Spark: What is the difference between repartition and repartitionByRange?

2 Answers

I think it is best to look into the difference with some experiments.

Test Dataframes

For this experiment, I am using the following two Dataframes (I am showing the code in Scala but the concept is identical to Python APIs):

// Dataframe with one column "value" containing the values ranging from 0 to 1000000
val df = Seq(0 to 1000000: _*).toDF("value")

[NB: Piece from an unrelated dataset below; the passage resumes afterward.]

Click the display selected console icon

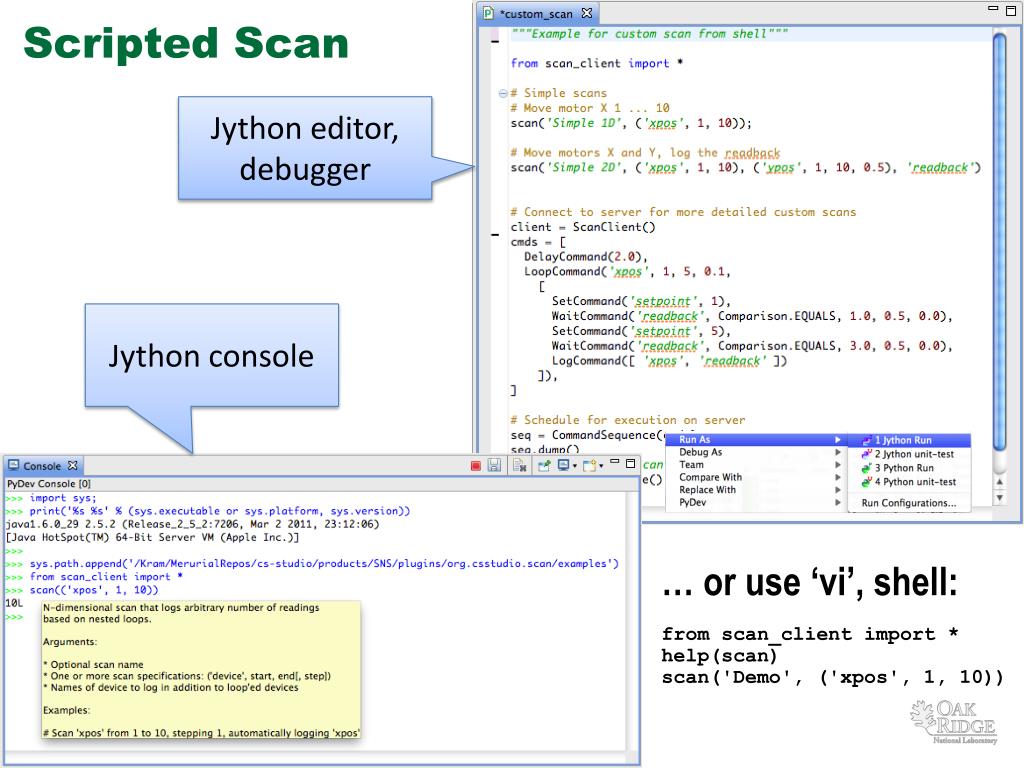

// Dataframe with one column "value" containing 1000000 the number 0 in addition to the numbers 5000, 10000 and 100000
val df2 = Seq((0 to 1000000).map(_ => 0) :+ 5000 :+ 10000 :+ 100000: _*).toDF("value")

Theory

repartition applies the HashPartitioner when one or more columns are provided and the RoundRobinPartitioner when no column is provided. If one or more columns are provided (HashPartitioner), those values will be hashed and used to determine the partition number by calculating something like partition = hash(columns) % numberOfPartitions. If no column is provided (RoundRobinPartitioner) the data gets evenly distributed across the specified number of partitions.
repartitionByRange will partition the data based on a range of the column values. This is usually used for continuous (not discrete) values such as any kind of numbers. Note that due to performance reasons this method uses sampling to estimate the ranges. Hence, the output may not be consistent, since sampling can return different values. The sample size can be controlled by the config spark.sql.execution.rangeExchange.sampleSizePerPartition.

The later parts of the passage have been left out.